◆ **WHAT THIS TASK INVOLVES**: Scan the entries line by line and return those with "computer".

[Recorded data]
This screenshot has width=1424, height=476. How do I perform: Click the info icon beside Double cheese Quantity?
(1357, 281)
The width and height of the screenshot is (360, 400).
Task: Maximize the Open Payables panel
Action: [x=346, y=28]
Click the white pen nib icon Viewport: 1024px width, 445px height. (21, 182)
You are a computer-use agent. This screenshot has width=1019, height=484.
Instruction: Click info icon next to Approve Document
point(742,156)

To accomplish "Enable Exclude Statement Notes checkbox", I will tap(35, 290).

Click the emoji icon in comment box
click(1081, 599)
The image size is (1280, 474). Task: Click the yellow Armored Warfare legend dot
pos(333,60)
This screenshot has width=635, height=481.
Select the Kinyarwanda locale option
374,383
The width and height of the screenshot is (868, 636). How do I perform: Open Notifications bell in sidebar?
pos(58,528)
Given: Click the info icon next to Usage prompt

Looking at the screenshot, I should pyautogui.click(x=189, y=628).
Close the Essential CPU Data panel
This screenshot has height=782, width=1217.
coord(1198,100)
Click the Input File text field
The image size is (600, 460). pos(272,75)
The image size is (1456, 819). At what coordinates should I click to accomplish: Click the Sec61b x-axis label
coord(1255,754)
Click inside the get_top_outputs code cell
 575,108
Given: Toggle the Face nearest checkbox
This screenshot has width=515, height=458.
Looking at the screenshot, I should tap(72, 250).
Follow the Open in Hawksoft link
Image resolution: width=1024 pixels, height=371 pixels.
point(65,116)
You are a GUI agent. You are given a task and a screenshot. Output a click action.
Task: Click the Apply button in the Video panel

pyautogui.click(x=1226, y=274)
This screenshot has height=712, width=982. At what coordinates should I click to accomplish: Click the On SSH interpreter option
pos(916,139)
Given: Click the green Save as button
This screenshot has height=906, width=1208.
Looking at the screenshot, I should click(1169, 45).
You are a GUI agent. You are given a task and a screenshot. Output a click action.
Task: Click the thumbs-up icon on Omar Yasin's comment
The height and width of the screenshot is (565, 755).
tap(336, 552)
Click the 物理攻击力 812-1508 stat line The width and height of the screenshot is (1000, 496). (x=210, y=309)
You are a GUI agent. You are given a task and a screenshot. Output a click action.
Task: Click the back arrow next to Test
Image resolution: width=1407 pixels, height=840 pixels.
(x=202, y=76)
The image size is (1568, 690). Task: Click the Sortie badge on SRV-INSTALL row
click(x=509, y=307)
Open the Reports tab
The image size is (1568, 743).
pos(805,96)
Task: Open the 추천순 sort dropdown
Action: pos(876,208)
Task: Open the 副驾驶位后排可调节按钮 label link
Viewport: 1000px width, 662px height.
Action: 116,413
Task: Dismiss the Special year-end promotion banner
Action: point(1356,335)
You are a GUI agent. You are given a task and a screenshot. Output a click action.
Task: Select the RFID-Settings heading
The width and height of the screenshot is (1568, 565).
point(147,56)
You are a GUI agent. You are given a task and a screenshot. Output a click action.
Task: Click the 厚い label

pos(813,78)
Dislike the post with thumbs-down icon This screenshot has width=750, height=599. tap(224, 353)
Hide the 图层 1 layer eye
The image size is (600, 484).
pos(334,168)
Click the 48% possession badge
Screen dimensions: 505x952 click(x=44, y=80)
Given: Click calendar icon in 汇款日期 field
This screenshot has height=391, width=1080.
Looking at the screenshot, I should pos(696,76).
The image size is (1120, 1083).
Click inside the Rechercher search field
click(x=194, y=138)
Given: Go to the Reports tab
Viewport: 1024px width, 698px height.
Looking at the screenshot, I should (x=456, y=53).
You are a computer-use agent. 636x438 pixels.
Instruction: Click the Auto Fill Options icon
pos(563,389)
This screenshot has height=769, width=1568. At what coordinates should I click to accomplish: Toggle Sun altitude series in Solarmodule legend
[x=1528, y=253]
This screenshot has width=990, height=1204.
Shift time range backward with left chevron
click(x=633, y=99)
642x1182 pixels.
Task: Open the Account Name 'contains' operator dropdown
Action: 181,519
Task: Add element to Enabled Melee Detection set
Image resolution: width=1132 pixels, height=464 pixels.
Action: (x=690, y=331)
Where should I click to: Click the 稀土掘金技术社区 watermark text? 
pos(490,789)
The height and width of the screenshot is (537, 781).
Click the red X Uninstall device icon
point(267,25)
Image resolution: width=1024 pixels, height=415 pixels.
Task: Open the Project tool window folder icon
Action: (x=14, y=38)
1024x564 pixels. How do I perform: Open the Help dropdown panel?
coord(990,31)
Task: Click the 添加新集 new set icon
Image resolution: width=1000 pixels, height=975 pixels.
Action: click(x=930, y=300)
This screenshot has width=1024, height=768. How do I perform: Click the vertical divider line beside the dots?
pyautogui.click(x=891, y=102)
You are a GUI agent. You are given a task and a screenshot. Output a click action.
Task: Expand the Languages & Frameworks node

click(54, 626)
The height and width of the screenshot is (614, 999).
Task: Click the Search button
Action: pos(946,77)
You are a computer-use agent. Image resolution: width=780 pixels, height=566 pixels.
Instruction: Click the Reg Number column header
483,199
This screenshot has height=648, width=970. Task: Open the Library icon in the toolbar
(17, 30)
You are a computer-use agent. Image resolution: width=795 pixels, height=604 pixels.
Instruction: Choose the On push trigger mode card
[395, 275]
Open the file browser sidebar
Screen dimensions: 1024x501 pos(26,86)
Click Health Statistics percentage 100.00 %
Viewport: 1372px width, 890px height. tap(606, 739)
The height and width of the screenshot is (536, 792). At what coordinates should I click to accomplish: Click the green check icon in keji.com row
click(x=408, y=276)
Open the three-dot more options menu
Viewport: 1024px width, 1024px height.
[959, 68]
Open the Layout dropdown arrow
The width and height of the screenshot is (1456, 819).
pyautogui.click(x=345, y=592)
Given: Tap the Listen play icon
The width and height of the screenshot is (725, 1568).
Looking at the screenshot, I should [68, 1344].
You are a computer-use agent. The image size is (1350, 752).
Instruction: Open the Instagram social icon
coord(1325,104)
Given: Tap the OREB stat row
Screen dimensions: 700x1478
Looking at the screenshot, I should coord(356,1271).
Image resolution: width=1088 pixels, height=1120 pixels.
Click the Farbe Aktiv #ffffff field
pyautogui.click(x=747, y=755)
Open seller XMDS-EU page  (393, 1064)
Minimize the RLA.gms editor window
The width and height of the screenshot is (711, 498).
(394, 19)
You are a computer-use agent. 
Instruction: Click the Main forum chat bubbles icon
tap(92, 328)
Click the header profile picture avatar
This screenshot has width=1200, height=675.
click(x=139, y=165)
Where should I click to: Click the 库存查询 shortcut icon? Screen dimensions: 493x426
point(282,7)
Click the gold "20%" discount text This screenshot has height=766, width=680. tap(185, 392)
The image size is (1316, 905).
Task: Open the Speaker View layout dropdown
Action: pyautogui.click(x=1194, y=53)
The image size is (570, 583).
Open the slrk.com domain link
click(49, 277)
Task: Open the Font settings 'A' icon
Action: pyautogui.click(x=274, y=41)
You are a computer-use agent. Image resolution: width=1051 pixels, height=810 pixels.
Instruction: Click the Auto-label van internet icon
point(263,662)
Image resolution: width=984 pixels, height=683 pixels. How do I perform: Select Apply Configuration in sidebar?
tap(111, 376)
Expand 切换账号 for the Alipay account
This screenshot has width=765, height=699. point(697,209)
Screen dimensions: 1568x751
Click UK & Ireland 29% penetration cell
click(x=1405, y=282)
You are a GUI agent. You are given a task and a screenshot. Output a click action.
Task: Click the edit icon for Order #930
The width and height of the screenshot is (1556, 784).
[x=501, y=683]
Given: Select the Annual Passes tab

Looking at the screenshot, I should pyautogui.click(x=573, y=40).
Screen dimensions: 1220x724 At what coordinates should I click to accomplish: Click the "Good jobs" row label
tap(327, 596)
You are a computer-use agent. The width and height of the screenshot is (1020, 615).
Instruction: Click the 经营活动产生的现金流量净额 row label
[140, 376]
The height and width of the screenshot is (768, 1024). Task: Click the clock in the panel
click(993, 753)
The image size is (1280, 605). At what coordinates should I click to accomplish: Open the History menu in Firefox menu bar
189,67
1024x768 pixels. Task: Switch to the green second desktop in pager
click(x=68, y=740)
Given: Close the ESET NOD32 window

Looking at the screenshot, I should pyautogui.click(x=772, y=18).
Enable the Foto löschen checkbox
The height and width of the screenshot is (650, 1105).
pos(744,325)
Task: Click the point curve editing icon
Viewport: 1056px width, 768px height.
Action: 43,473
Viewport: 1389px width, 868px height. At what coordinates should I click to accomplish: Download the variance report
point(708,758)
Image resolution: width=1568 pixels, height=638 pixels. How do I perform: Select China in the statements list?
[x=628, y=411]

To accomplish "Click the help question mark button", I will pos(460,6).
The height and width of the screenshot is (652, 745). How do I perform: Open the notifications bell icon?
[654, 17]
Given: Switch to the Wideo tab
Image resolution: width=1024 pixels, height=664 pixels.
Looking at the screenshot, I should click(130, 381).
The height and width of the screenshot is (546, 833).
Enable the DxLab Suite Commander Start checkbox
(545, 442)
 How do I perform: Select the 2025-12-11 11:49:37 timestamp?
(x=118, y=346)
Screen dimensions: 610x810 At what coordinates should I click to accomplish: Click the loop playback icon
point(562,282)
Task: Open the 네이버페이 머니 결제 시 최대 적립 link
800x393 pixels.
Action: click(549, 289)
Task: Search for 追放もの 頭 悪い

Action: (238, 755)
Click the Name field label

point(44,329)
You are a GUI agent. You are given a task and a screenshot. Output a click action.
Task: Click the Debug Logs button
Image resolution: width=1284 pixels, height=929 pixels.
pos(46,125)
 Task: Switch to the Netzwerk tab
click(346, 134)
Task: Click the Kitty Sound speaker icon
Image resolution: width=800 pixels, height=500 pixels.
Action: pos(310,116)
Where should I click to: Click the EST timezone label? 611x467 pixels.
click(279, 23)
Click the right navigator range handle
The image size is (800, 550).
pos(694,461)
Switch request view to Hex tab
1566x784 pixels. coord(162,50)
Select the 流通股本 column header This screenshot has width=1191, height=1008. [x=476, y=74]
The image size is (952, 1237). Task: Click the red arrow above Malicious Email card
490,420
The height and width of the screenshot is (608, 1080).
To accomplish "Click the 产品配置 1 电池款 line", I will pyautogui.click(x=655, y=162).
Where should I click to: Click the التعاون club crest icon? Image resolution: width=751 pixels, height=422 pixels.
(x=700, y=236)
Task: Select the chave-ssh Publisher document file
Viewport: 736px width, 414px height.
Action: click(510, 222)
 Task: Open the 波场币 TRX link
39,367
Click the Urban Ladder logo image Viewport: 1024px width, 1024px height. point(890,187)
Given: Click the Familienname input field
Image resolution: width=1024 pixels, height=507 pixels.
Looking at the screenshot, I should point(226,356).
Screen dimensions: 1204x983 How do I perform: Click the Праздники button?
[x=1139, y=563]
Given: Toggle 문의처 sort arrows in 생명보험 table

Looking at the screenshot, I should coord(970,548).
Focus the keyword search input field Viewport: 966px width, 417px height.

◆ **RESULT OF THE EXERCISE**:
You are a computer-use agent. This screenshot has width=1019, height=484.
You are a computer-use agent. 636x438 pixels.
You are a computer-use agent. Image resolution: width=780 pixels, height=566 pixels.
You are a computer-use agent. Image resolution: width=795 pixels, height=604 pixels.
You are a computer-use agent. The image size is (1350, 752).
You are a computer-use agent. 
You are a computer-use agent. Image resolution: width=1051 pixels, height=810 pixels.
You are a computer-use agent. The width and height of the screenshot is (1020, 615).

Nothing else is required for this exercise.